Dr. David Juurlink, head of clinical pharmacology at the University of Toronto, said the BMJ study shows that some doctors are "less aggressive" about getting patients off tramadol because they don't perceive it to be "as hazardous as it sometimes can be."

He explained that our bodies convert tramadol into an opioid. But individuals metabolize it at different rates, and on average, seven in 100 people don't get any pain-relieving effect at all, he said.

He recalled one case where a man saw a surgeon who wanted to prescribe him Percocet, which contains the opioid oxycodone, for a shoulder problem.

"The patient said, 'I'd rather not go on opioids,' and the surgeon said, 'Well, here's some tramadol,' apparently not realizing that tramadol is converted to an opioid," said Juurlink, who is also a scientist at the Institute for Clinical Evaluative Sciences in Toronto.

More than a year later, Juurlink said the man faced "crippling insomnia" when he tried to cut back on the drug on his own.

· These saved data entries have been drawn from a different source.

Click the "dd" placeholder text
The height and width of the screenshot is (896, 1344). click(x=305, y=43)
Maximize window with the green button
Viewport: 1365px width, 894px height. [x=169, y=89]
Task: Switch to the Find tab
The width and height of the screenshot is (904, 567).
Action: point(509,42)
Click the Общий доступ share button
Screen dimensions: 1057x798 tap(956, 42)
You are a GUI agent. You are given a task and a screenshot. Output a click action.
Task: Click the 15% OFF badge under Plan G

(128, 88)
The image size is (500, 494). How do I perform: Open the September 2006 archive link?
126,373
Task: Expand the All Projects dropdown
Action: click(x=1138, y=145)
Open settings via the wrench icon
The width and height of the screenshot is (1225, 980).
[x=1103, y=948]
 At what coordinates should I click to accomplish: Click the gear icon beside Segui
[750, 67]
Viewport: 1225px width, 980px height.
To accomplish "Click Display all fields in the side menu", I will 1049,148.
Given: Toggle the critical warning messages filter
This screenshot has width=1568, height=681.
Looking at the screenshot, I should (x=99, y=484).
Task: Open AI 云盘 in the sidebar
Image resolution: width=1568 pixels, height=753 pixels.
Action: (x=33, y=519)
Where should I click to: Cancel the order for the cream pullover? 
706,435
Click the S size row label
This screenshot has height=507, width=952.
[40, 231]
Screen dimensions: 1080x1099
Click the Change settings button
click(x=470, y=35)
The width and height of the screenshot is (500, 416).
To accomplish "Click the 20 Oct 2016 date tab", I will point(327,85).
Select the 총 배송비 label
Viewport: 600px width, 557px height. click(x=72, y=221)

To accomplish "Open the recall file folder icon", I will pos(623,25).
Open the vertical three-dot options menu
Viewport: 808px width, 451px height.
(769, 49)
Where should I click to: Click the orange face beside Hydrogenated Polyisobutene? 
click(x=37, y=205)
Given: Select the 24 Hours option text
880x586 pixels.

"We just tapered him off very, very slowly and his life is much better now. But I don't know how many times that particular anecdote has played itself out in Canada over the last 10 or 15 years."

Proceed with caution

That's why Juurlink has called on Health Canada to act immediately to reclassify tramadol under the Narcotic Control Regulations.

"I'm not saying that tramadol should come off the market. I'm saying that it is not a drug that deserves this preferential classification that Health Canada accorded it more than a decade ago," he said.

By reclassifying tramadol from a prescription drug to a narcotic, doctors would no longer be able to phone in prescription renewals for it without first seeing the patient to discuss if he or she still needs it.

Juurlink also said tramadol's marketing and federal classification makes a psychological difference to prescribers. The misleading message they receive today is that tramadol is "somehow less encumbered by risks of addiction and dependence," he said.

If and when Health Canada's proposed regulations that would add tramadol to its Schedule 1 list of drugs with the highest risk of dependence are enacted, they would go into effect a year later.

Health Canada's Maryse Durette said the proposed regulations would help:

  • Reduce the health risks associated with the improper use of tramadol.
  • Strengthen the surveillance of tramadol prescribing practices.
  • Provide Canadian law enforcement agencies with the authority to take action against unauthorized activities involving tramadol.

"The proposed regulatory changes will not take medication away from those who need it and will not affect the way that patients currently access this prescription medication," she said.

The proposal is open for public comments until June 18.